■ **PROBLEM**
Could you print, verbatim, the rows between the line containing "Image resolution: width=369" and the line containing "point(461,151)", both lines included?

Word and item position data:
▶
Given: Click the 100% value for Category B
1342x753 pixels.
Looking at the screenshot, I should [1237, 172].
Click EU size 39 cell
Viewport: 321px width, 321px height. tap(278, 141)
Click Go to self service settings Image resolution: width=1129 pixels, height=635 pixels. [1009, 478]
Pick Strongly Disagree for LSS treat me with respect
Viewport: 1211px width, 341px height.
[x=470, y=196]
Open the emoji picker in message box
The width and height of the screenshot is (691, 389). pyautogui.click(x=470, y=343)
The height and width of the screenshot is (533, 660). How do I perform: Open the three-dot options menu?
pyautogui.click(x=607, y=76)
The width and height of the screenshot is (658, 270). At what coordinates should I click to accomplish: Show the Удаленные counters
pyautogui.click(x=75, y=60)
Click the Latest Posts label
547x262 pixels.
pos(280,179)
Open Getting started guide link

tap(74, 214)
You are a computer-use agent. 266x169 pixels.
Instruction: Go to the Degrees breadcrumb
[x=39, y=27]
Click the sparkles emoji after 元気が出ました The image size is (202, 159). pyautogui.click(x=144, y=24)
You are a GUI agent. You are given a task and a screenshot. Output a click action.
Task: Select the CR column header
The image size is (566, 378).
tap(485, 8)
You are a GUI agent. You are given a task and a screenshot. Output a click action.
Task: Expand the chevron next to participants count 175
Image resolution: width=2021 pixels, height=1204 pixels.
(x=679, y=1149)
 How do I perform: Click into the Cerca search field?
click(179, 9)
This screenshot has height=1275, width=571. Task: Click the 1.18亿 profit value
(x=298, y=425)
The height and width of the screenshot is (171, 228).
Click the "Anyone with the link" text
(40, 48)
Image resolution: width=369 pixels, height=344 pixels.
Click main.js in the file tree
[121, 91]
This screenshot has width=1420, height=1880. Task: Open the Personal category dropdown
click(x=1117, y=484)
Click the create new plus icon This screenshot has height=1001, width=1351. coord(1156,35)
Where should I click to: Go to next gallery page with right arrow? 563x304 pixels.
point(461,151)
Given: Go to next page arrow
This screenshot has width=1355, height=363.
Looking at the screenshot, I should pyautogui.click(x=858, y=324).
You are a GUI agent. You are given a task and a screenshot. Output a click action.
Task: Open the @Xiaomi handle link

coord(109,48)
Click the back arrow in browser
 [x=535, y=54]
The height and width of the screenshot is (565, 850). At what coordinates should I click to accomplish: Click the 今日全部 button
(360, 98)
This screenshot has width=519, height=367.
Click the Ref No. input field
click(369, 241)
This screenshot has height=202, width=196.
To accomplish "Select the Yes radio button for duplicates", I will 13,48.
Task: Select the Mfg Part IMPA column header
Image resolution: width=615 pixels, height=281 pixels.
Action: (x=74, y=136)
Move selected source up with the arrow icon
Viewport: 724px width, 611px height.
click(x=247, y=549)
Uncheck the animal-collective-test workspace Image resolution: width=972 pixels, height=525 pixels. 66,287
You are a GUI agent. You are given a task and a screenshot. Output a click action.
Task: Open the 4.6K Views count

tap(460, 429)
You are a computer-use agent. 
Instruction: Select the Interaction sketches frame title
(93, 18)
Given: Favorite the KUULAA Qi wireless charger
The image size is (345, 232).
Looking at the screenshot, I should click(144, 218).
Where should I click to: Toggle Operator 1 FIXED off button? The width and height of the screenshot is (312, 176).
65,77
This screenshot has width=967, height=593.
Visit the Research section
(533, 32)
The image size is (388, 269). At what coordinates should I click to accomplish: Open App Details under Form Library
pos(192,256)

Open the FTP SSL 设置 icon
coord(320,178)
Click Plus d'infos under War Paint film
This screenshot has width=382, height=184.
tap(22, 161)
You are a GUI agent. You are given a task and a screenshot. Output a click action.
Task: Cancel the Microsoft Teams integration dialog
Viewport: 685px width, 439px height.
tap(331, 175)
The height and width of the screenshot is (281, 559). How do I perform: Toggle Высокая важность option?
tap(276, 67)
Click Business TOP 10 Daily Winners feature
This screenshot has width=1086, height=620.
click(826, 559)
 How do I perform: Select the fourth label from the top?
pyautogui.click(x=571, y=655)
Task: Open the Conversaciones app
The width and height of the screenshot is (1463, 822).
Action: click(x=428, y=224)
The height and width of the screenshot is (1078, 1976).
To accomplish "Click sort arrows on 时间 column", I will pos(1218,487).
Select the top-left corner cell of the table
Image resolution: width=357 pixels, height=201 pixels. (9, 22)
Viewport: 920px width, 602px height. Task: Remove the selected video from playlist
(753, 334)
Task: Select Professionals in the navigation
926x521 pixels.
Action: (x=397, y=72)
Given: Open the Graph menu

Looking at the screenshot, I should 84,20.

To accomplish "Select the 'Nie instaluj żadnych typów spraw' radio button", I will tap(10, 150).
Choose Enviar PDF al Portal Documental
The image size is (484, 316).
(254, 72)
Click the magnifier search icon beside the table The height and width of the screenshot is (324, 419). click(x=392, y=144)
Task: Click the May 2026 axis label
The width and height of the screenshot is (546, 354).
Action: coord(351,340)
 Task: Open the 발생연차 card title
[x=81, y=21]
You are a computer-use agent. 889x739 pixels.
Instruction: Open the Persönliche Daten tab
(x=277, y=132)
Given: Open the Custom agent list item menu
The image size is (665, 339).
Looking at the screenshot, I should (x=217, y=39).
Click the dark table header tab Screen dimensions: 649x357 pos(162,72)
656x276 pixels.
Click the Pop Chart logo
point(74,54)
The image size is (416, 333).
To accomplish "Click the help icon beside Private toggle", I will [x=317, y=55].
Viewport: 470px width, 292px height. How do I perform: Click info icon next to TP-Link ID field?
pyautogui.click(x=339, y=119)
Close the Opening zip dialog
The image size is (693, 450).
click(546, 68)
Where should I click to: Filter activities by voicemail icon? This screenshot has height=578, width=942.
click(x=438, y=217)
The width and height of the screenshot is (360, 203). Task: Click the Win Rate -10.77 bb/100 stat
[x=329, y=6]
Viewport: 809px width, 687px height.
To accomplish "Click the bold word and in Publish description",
◀
■ **TASK ANSWER**
Image resolution: width=369 pixels, height=344 pixels.
Click main.js in the file tree
[121, 91]
This screenshot has width=1420, height=1880. Task: Open the Personal category dropdown
click(x=1117, y=484)
Click the create new plus icon This screenshot has height=1001, width=1351. coord(1156,35)
Where should I click to: Go to next gallery page with right arrow? 563x304 pixels.
point(461,151)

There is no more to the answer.